The entries below contain pictures. Retype everything except those pictures, exactly as given.

*** DATA SUPPLIED Section Begins ***

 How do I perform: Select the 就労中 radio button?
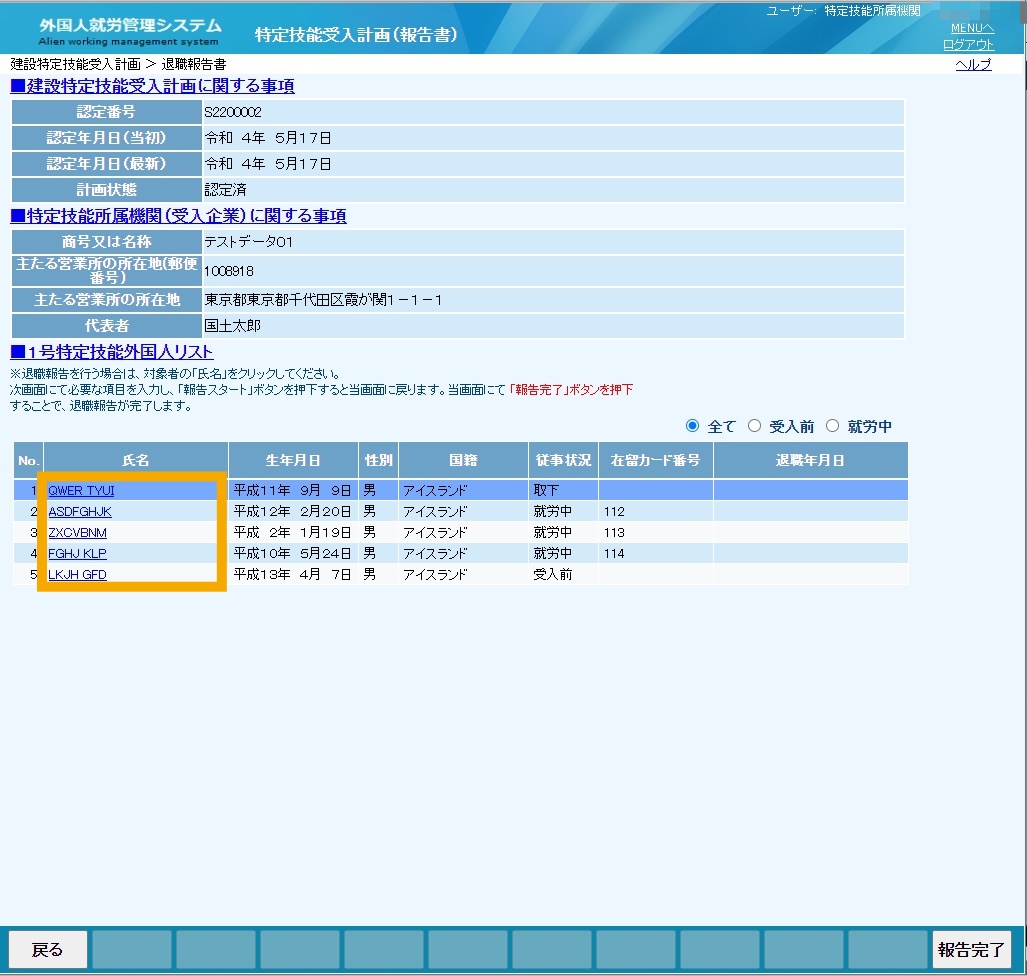(832, 426)
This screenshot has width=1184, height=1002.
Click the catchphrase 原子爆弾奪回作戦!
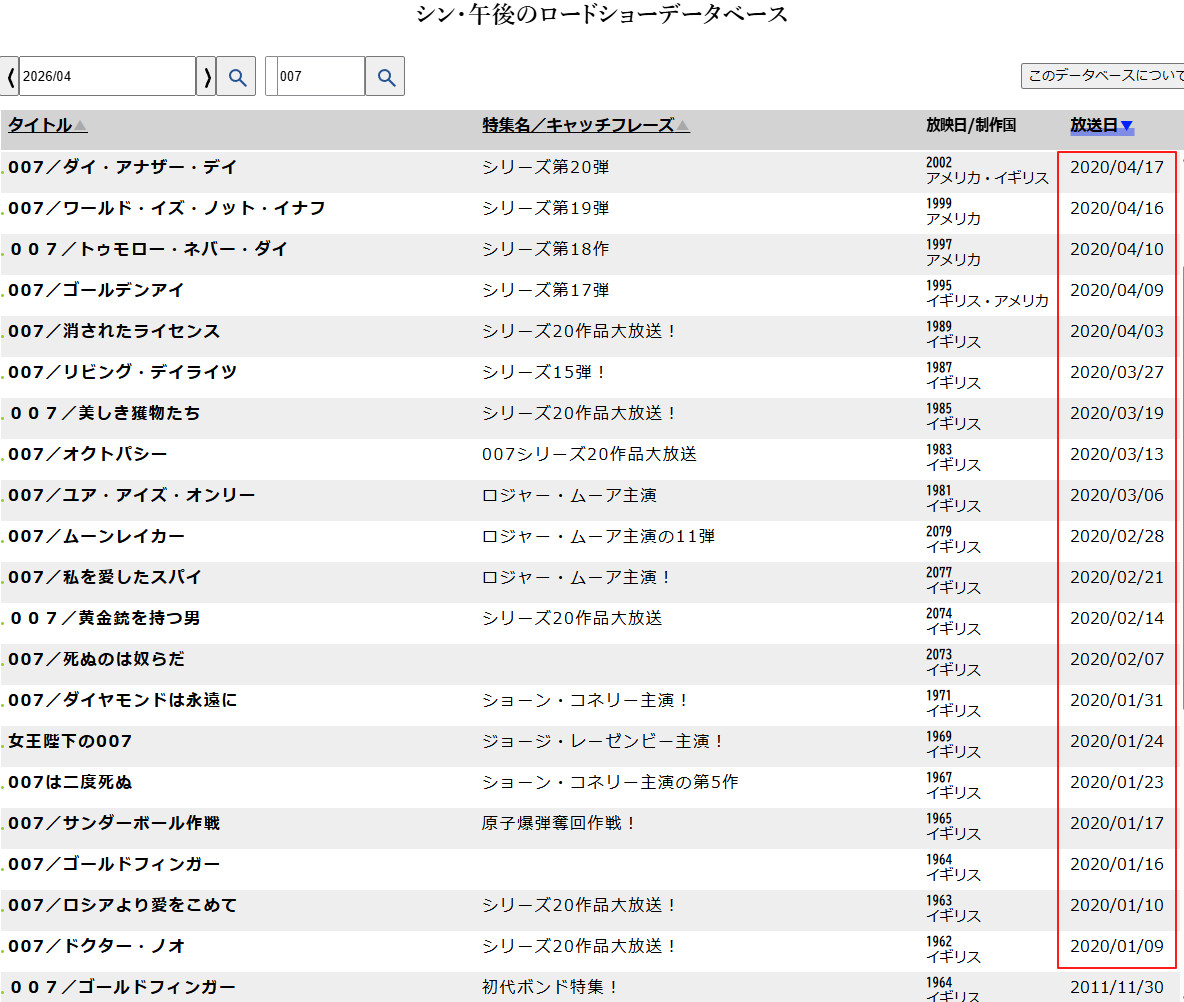[x=559, y=823]
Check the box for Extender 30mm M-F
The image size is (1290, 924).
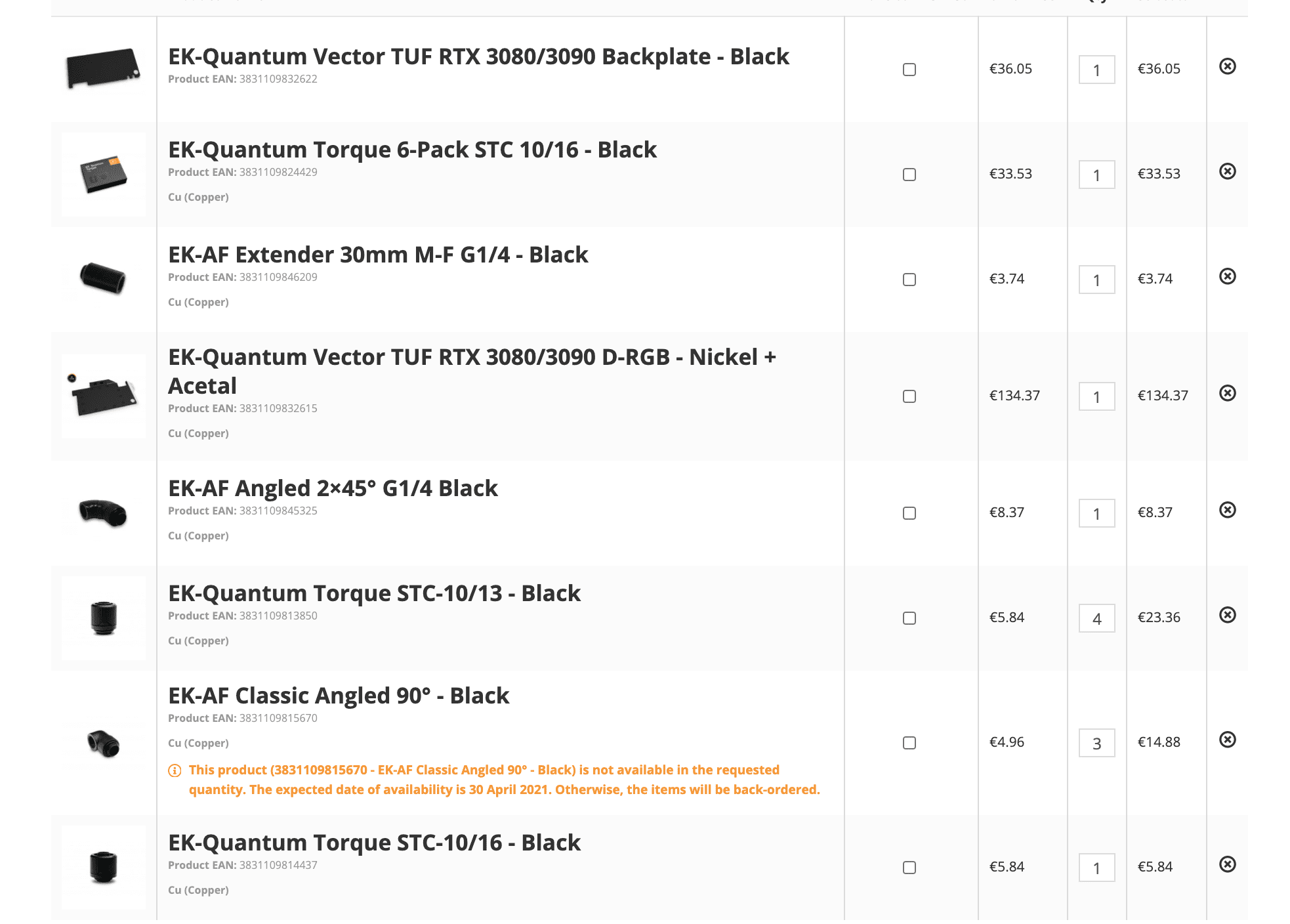(x=909, y=280)
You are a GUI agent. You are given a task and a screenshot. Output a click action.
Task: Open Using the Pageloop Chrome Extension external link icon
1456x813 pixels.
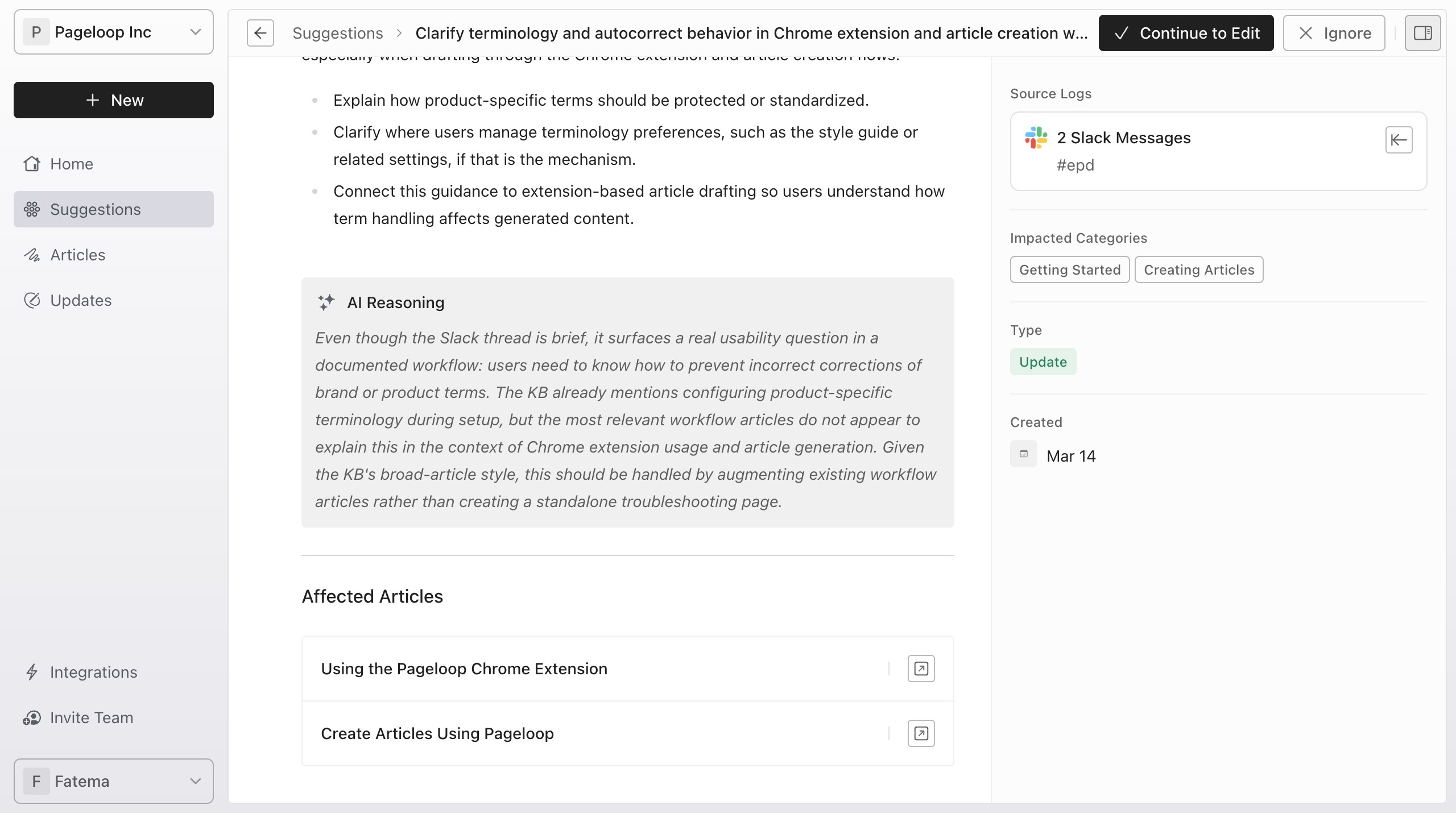(921, 669)
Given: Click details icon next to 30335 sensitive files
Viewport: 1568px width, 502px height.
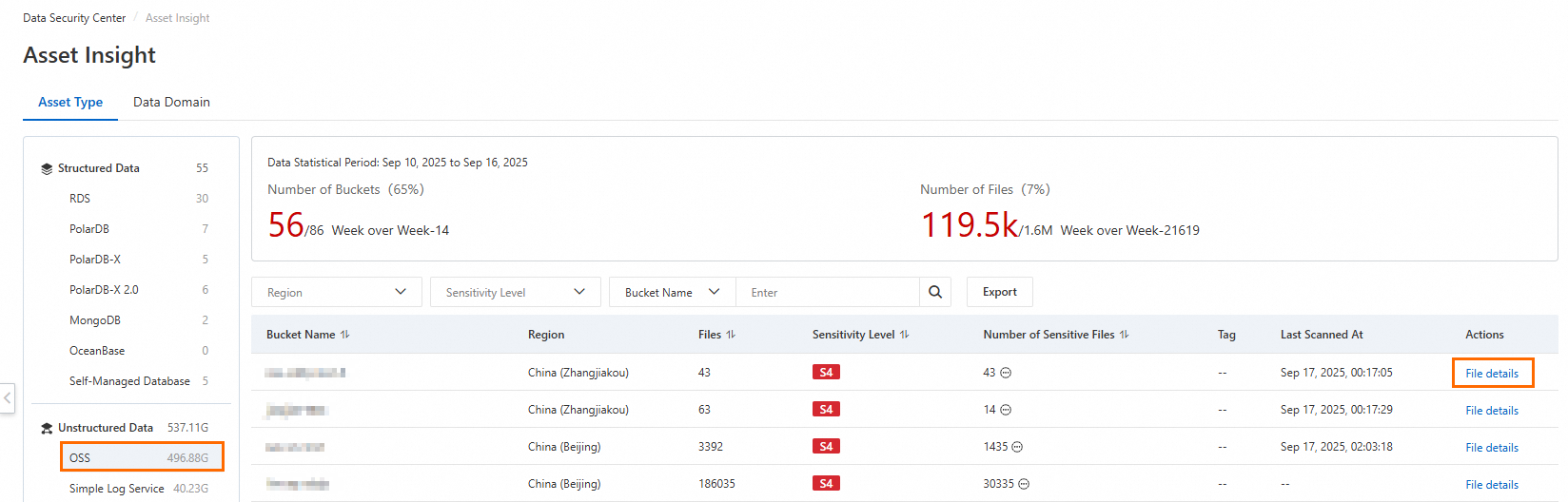Looking at the screenshot, I should click(1024, 484).
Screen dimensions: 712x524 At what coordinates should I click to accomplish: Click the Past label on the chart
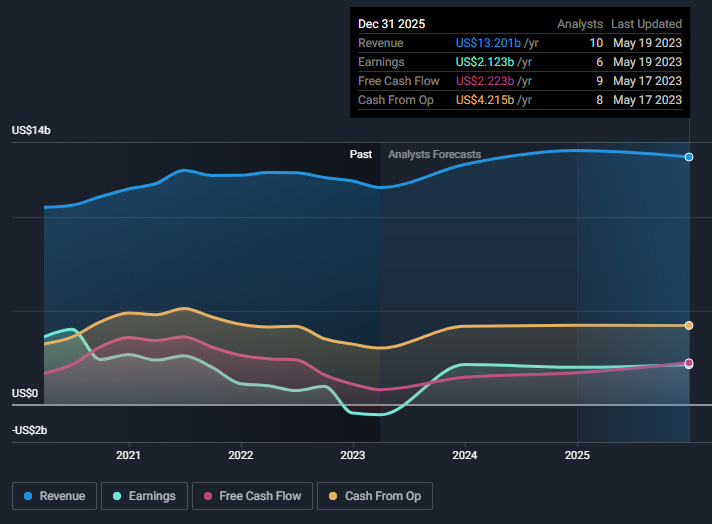tap(361, 154)
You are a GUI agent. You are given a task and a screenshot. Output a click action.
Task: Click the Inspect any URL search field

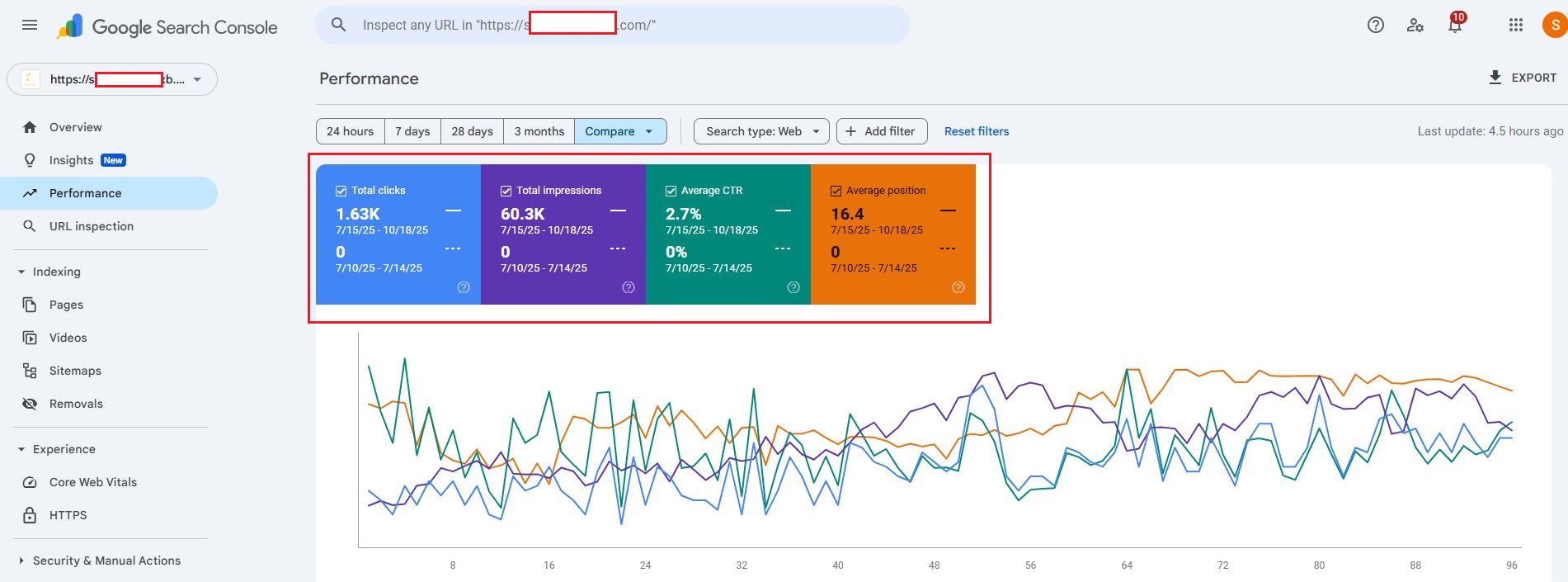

*** DATA SUPPLIED Section Ends ***

#### REPLY
 How do I perform: Select the 就労中 radio button?
(832, 426)
This screenshot has width=1184, height=1002.
Click the catchphrase 原子爆弾奪回作戦!
[x=559, y=823]
Check the box for Extender 30mm M-F
The image size is (1290, 924).
(x=909, y=280)
You are a GUI agent. You are given a task and a screenshot. Output a click action.
Task: Open Using the Pageloop Chrome Extension external link icon
1456x813 pixels.
(921, 669)
Given: Click details icon next to 30335 sensitive files
Viewport: 1568px width, 502px height.
Looking at the screenshot, I should click(1024, 484).
Screen dimensions: 712x524 At what coordinates should I click to accomplish: Click the Past label on the chart
tap(361, 154)
You are a GUI agent. You are given a task and a screenshot. Output a click action.
Task: Click the Inspect any URL search field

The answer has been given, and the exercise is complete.